Namun hati Shen Surya punya rencana lain.
Ia teringat surat dari keluarga Syah yang baru saja diterima, semakin membuatnya iba pada kakak ipar.
Keluarga bangsawan memang tak bisa diandalkan, namun ia bisa. Ia akan segera merencanakan jalan keluar untuk kakak ipar, berjaga-jaga bila dibutuhkan.
Saat itu, Yun Lius bersama beberapa pelayan membawa banyak barang ke dalam rumah.
Melihat itu, Shen Surya merasa cemas.
“Kakak ipar, apa yang sedang kau lakukan?

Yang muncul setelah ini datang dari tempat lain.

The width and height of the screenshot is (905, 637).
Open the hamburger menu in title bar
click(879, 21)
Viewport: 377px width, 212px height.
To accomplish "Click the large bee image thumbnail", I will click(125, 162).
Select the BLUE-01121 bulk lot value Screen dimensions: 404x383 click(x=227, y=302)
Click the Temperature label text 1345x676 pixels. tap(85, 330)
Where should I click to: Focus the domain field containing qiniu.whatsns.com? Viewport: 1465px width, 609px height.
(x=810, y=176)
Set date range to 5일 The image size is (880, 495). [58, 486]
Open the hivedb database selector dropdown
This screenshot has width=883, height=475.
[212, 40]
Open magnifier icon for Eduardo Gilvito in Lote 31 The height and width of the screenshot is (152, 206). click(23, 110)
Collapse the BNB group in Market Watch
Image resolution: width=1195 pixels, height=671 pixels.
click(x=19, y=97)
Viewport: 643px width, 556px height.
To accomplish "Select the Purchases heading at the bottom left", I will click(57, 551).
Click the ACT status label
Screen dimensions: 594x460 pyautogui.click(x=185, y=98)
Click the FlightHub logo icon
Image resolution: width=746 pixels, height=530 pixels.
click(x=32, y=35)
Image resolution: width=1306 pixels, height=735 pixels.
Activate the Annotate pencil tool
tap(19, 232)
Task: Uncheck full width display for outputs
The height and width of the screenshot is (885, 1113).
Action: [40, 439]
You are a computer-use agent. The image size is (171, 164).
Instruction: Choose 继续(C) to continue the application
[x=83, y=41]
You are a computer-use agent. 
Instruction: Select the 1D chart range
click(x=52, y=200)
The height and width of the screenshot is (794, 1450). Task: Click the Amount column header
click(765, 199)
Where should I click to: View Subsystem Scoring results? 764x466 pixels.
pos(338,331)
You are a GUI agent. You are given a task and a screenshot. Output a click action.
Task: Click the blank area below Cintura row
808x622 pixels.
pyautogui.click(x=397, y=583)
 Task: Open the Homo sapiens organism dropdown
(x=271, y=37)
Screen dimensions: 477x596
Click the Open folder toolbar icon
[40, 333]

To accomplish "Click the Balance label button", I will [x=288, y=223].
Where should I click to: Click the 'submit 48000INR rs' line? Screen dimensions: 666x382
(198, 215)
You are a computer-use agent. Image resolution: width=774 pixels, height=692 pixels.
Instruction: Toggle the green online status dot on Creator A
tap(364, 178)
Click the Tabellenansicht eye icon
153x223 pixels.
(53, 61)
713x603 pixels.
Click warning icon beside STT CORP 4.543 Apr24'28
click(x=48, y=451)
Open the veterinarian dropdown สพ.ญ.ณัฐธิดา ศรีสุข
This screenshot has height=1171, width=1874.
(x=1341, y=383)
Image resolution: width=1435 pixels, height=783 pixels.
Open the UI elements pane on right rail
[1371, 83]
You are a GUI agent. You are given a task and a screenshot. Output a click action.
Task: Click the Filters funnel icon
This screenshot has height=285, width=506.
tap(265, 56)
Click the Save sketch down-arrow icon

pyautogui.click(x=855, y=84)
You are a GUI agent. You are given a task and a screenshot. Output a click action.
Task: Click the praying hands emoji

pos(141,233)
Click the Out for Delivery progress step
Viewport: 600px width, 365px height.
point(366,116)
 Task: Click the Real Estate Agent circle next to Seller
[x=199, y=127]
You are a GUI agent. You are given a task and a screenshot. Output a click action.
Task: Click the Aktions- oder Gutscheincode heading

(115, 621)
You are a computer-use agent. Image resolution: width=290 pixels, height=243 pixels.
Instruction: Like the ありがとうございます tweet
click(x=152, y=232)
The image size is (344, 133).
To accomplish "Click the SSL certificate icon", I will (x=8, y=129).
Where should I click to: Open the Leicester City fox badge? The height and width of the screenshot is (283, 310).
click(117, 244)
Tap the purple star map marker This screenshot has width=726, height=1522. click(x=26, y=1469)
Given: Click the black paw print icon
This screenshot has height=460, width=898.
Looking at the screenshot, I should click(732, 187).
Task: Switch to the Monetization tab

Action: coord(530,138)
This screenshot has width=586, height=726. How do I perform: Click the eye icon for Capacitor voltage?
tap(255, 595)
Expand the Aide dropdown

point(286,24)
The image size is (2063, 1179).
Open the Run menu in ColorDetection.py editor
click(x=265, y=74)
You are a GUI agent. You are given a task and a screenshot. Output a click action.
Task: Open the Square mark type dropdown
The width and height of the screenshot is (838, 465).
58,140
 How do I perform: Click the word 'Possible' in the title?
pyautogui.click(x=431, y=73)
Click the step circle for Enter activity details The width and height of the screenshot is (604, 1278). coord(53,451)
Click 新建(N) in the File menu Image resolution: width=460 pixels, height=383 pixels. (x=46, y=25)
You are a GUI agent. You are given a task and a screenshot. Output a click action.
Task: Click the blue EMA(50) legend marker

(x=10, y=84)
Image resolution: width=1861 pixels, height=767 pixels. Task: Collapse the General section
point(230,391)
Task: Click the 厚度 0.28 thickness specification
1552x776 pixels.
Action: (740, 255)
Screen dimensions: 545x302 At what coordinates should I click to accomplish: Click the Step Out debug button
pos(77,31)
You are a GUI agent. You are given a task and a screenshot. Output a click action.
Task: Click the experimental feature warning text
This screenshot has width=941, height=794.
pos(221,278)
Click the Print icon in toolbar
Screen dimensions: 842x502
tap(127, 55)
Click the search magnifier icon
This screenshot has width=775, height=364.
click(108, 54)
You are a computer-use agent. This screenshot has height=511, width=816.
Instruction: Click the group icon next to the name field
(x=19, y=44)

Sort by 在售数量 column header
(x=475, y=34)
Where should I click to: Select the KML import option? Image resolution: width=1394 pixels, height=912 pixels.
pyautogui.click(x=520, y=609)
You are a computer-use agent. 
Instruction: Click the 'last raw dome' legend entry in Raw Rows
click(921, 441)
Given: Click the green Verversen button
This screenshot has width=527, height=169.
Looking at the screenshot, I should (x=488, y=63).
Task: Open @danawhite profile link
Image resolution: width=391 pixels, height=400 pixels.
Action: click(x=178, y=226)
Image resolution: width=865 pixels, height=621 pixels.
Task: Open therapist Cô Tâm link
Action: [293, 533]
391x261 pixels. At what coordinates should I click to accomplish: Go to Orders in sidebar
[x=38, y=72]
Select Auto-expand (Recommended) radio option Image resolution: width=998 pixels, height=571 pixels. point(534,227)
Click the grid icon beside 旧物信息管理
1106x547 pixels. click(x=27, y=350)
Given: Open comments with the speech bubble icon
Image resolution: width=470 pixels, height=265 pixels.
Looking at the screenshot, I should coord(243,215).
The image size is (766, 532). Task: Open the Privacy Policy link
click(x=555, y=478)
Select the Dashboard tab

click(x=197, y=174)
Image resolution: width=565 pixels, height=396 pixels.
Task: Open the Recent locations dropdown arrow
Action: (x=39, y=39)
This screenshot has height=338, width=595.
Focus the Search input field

Jangan-jangan… kau ingin pindah?”
Syah Fajar tak ingin ia tahu rencana perceraian, maka ia menjawab seadanya, “Hanya barang-barang lama, ingin kubersihkan saja.”
Sebelum Shen Surya sempat bertanya lagi, Syah Fajar segera mendesak, “Cepatlah kembali belajar, ujian istana sangat penting, jangan sampai urusan sepele ini mengganggu pikiranmu.”